SUPPLIED MATERIAL below:
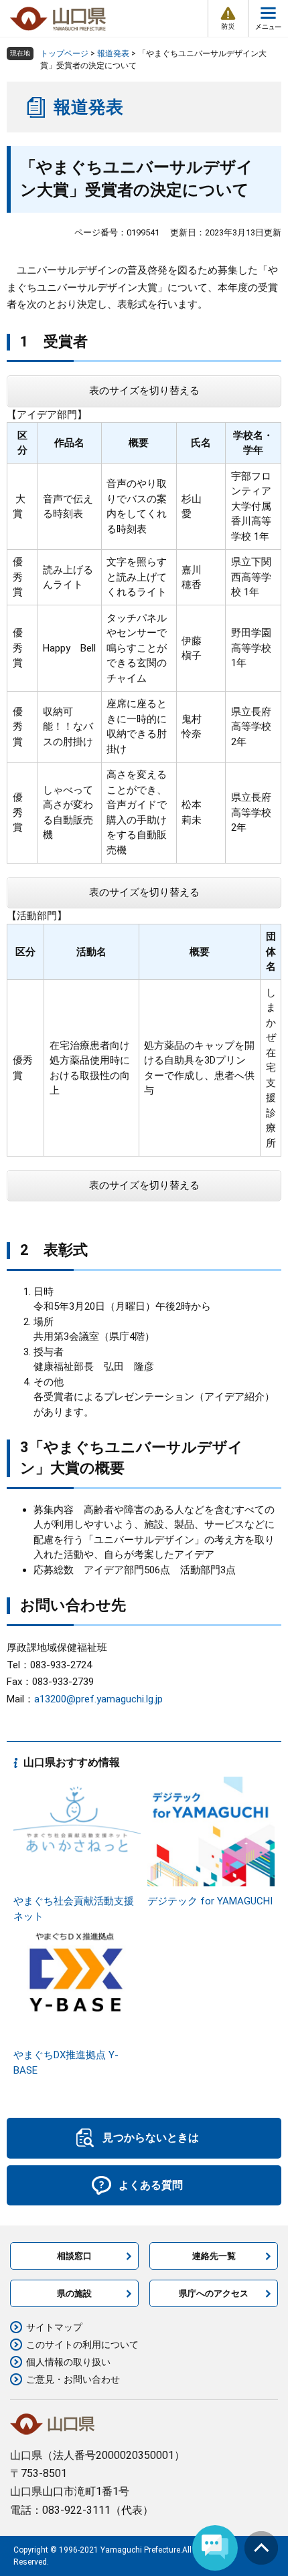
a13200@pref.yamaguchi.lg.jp (98, 1699)
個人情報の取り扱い (68, 2362)
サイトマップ (54, 2327)
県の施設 (74, 2293)
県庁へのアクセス (213, 2293)
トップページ (64, 53)
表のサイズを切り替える (144, 391)
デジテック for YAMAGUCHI (210, 1901)
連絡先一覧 (214, 2256)
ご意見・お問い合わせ (73, 2379)
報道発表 (113, 53)
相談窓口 (74, 2256)
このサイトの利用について (82, 2344)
End of SUPPLIED MATERIAL.
REQUIRED ACTION.
Copy every line of the data exactly as written, excluding the pictures.

RESPONSE BELOW.
a13200@pref.yamaguchi.lg.jp (98, 1699)
個人情報の取り扱い (68, 2362)
サイトマップ (54, 2327)
県の施設 (74, 2293)
県庁へのアクセス (213, 2293)
トップページ (64, 53)
表のサイズを切り替える (144, 391)
デジテック for YAMAGUCHI (210, 1901)
連絡先一覧 (214, 2256)
ご意見・お問い合わせ (73, 2379)
報道発表 (113, 53)
相談窓口 (74, 2256)
このサイトの利用について (82, 2344)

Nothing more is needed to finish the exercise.